[Task] Leave every picture out, and give again exactly the lines from the one containing "Open Gail's Devilled Eggs food link" through the end of the listing.

-.-.-

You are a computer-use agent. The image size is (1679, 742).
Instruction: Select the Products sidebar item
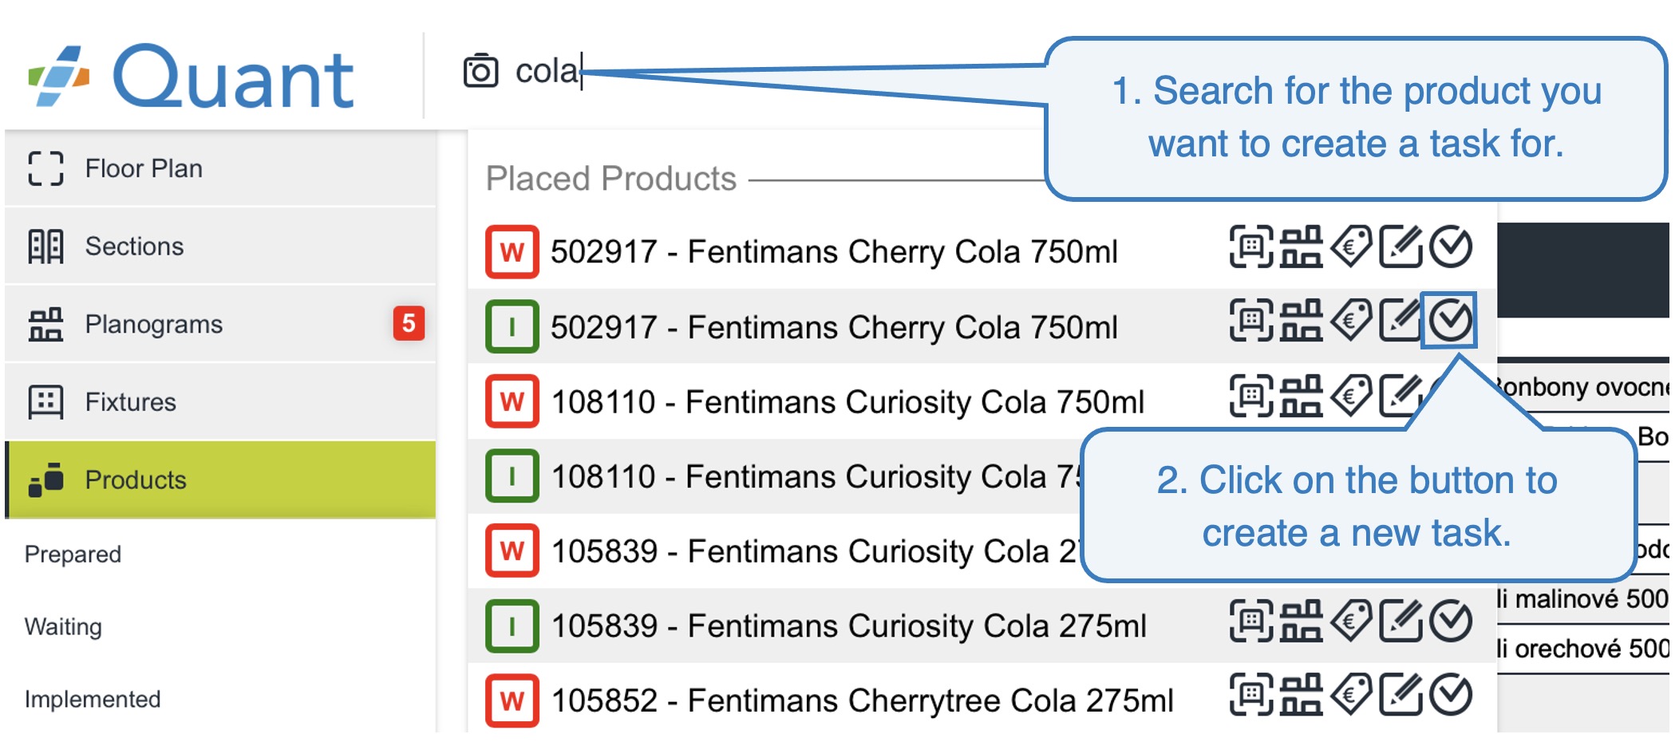click(x=136, y=480)
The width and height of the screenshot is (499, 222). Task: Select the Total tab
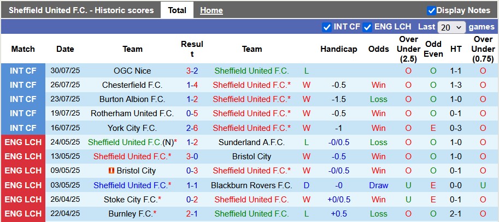177,10
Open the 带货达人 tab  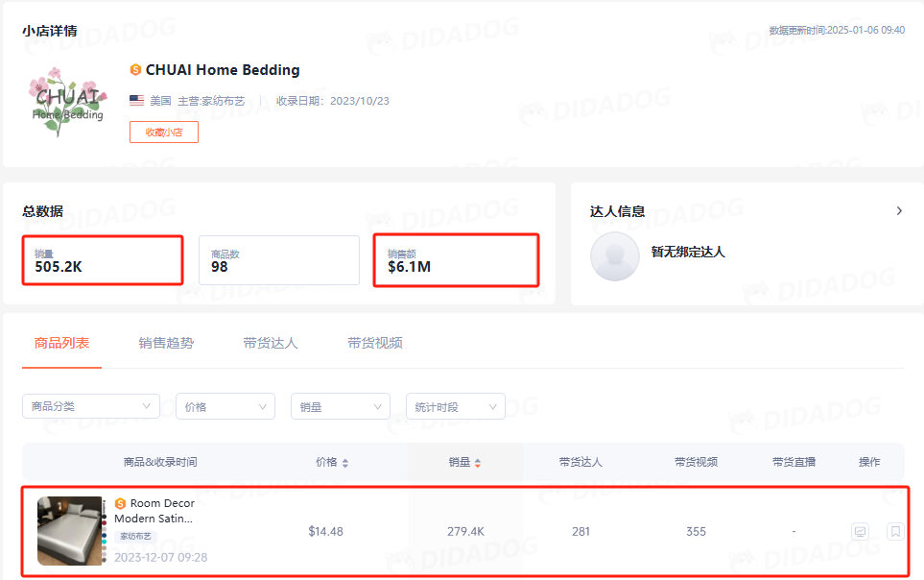click(x=271, y=343)
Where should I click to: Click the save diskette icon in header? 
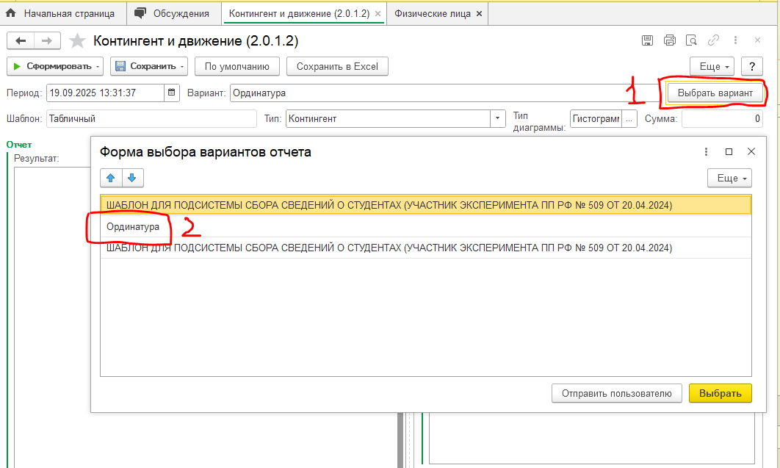coord(647,41)
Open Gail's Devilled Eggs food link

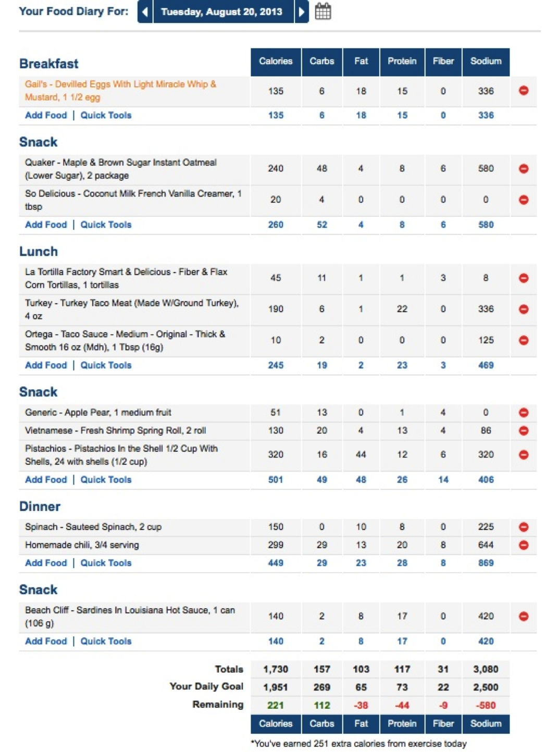(120, 91)
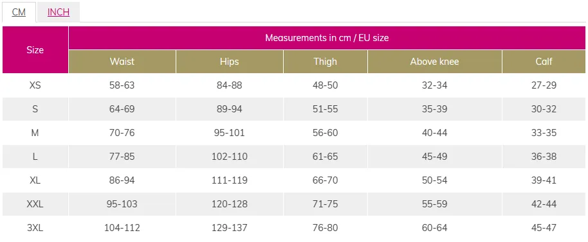Image resolution: width=588 pixels, height=242 pixels.
Task: Click the Hips column header
Action: point(230,62)
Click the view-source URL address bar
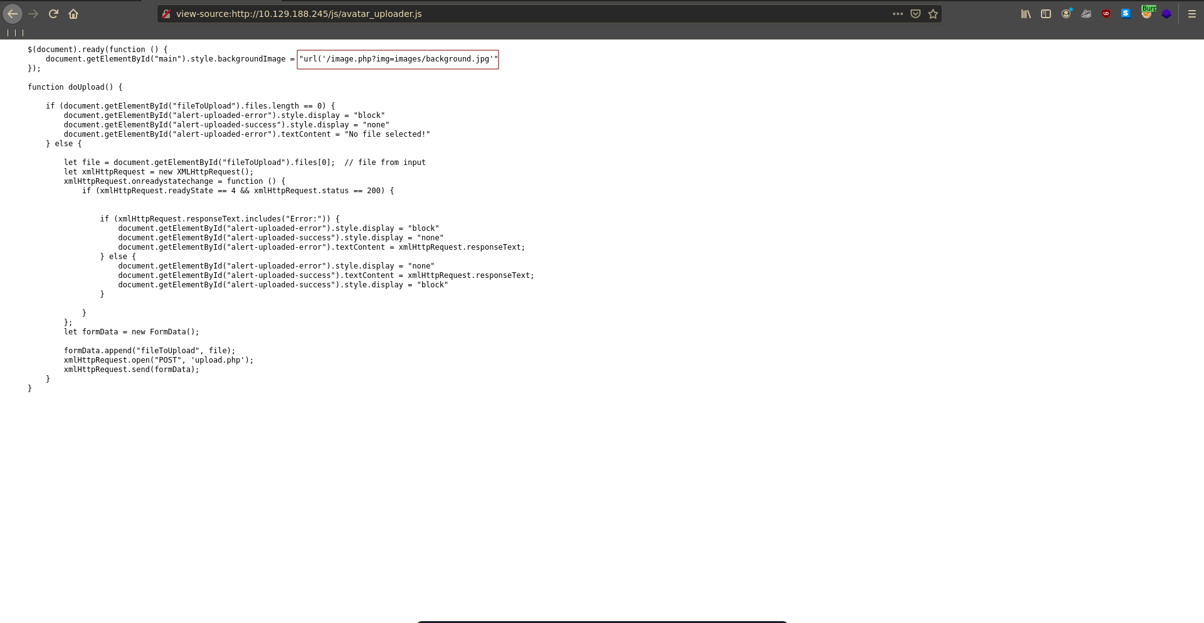 (x=502, y=14)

-.-.-

[Exercise solution]
Open Gail's Devilled Eggs food link

(120, 91)
Image resolution: width=588 pixels, height=242 pixels.
Task: Click the Hips column header
Action: point(230,62)
Click the view-source URL address bar
 (x=502, y=14)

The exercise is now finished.